O inaceitável e o indesejável
Por Merval Pereira
O empresário Pedro Passos, sócio da Natura, deu recentemente entrevista ao Globo em que diz que o país tem que se afastar, na eleição presidencial do ano que vem, da polarização entre o “inaceitável”, referindo-se ao presidente Bolsonaro, e o “indesejável”, que seria o ex-presidente Lula. Passos cita algumas das características que tornaria “inaceitável” a reeleição de Bolsonaro: “Não é democrata, é perigoso, não tem programa, não tem empatia com a população”. Quanto a Lula, disse que “traz uma agenda velha, de atraso, de intervenção econômica”.
O que mais tornaria Bolsonaro “inaceitável” e Lula “indesejável”? A incapacidade de ambos de criar maiorias legítimas no Congresso é patente. Lula assumiu à frente de um partido forte que fundou, o PT, querendo distância do PMDB, que em 2002 representava a política fisiológica, a ponto de ter vetado um acordo do então poderoso José Dirceu com o partido.
Já Bolsonaro assumiu levando um partido nanico, o PSL, a ser a maior bancada da Câmara, querendo impor seu voluntarismo aos partidos políticos. Acabou se entregando de corpo e alma ao Centrão, e hoje é seu refém. Lula resolveu comprar o apoio dos partidos, para que não atrapalhassem seu governo. Deu no mensalão e no petrolão.
Apesar desses ataques à democracia representativa, Lula entende melhor a democracia do que Bolsonaro, que a rejeita. Mas o ex-presidente tem compreensão maior pelas ditaduras de esquerda, enquanto Bolsonaro gosta das de direita. A política externa brasileira saiu fortalecida nos governos petistas, embora tivesse um viés esquerdista que a limitava e distorcia. A agenda do meio-ambiente, por exemplo, foi exemplar até que a ministra Marina Silva pediu demissão justamente pela tendência do governo de aceitar uma visão desenvolvimentista do então ministro Mangabeira Unger e da chefe do gabinete civil, Dilma Rousseff.

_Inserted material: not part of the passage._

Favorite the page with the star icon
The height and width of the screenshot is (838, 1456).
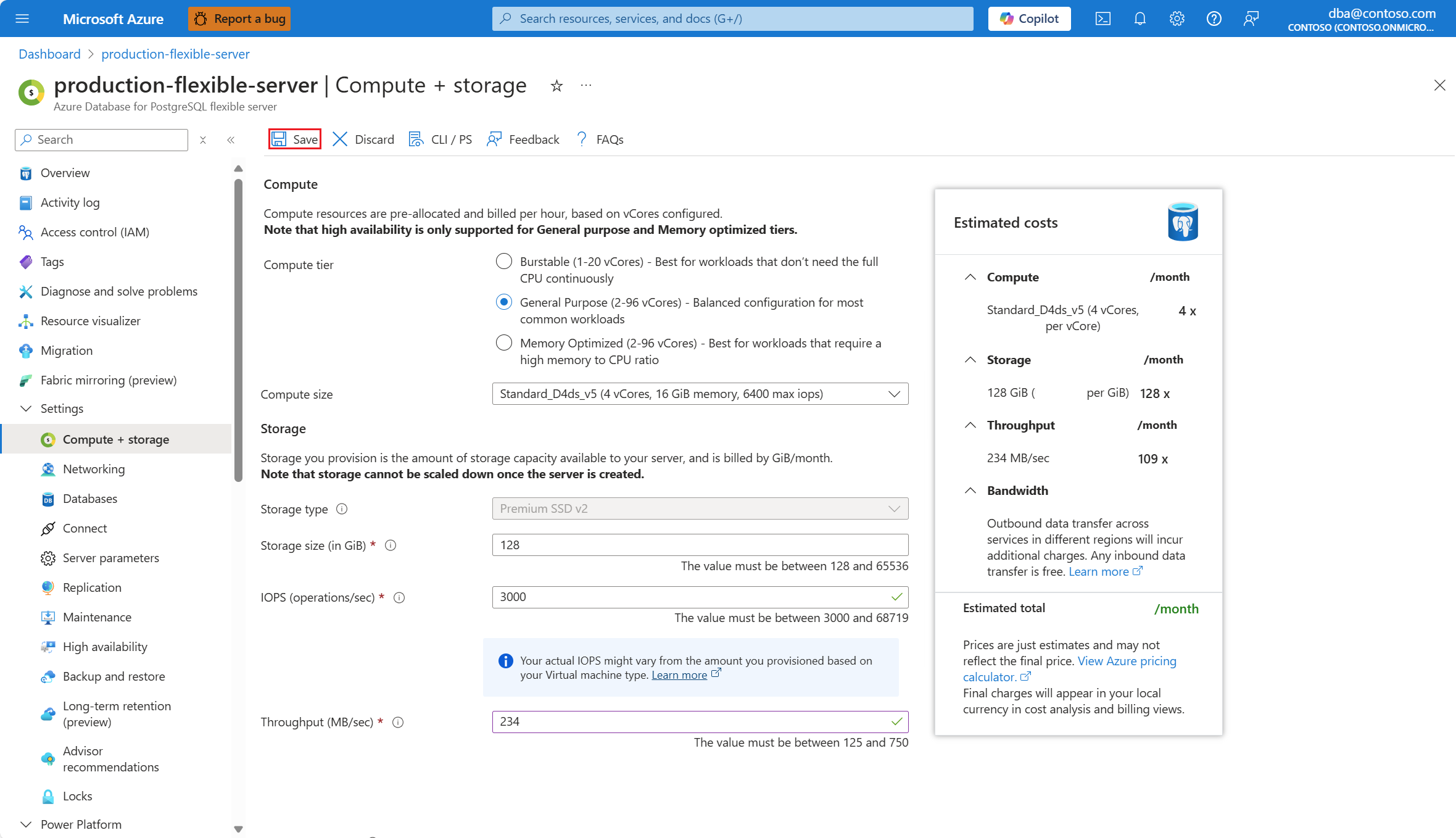click(x=556, y=86)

A política externa de Bolsonaro é um desastre completo, tornando o país um pária internacional, especialmente na área de meio-ambiente, a agenda internacional mais importante no momento. Não há dúvida de que se Lula estivesse no governo durante a pandemia, a teríamos enfrentado com mais eficiência e humanismo, com um presidente que tentaria unir o povo no momento dramático que vivemos. Temos hoje um governo inoperante, insensível e envolvido em corrupção na compra de vacinas e equipamentos médicos em plena pandemia.
O aparelhamento do Estado foi tão forte nos governos do PT quanto está sendo agora no bolsonarismo. Como a visão cultural e humanista é mais contemporânea no lulismo do que no bolsonarismo, o país viveu período mais dinâmico e criativo sob Lula. Hoje, há uma política de desmonte cultural.
A intervenção governamental, no entanto, foi tentada diversas vezes, e de diversas formas, no petismo, com uma política de financiamento estatal considerada na ocasião como de “dirigismo cultural”, ou quando tentou, de várias maneiras, instituir o chamado “controle social da mídia”, sinônimo de controle governamental da informação, que, aliás, Lula ameaça retomar se eleito. Bolsonaro é menos sutil, quer simplesmente acabar com os órgãos independentes.
Na questão de valores, os governos petistas foram sempre mais próximos do que é consensual no mundo ocidental, enquanto Bolsonaro defende valores retrógrados e reacionários, fazendo o país regredir nos costumes. O populismo econômico teve seu lugar no segundo governo Lula, e seu ápice no último ano, quando a economia cresceu artificialmente a 7,5% para eleger Dilma sua sucessora. Daí para a debacle econômica foi uma tendência inevitável, até que Mantega resolveu adotar “a nova matriz econômica”, levando o país à bancarrota. O desgoverno Bolsonaro vai pelo mesmo caminho.
Em 2018, o receio de que o PT voltasse ao poder fez com que a votação de Bolsonaro inchasse circunstancialmente. Entre outros, havia o receio de que a vitória petista significasse o fim do combate à corrupção e a desmoralização da Justiça. Foi o que aconteceu, no entanto, no governo Bolsonaro. Hoje, Centrão, petistas, bolsonaristas estão todos unidos no desmonte da estrutura de combate à corrupção organizada depois da descoberta do mensalão e do petrolão. Situação inaceitável e indesejável.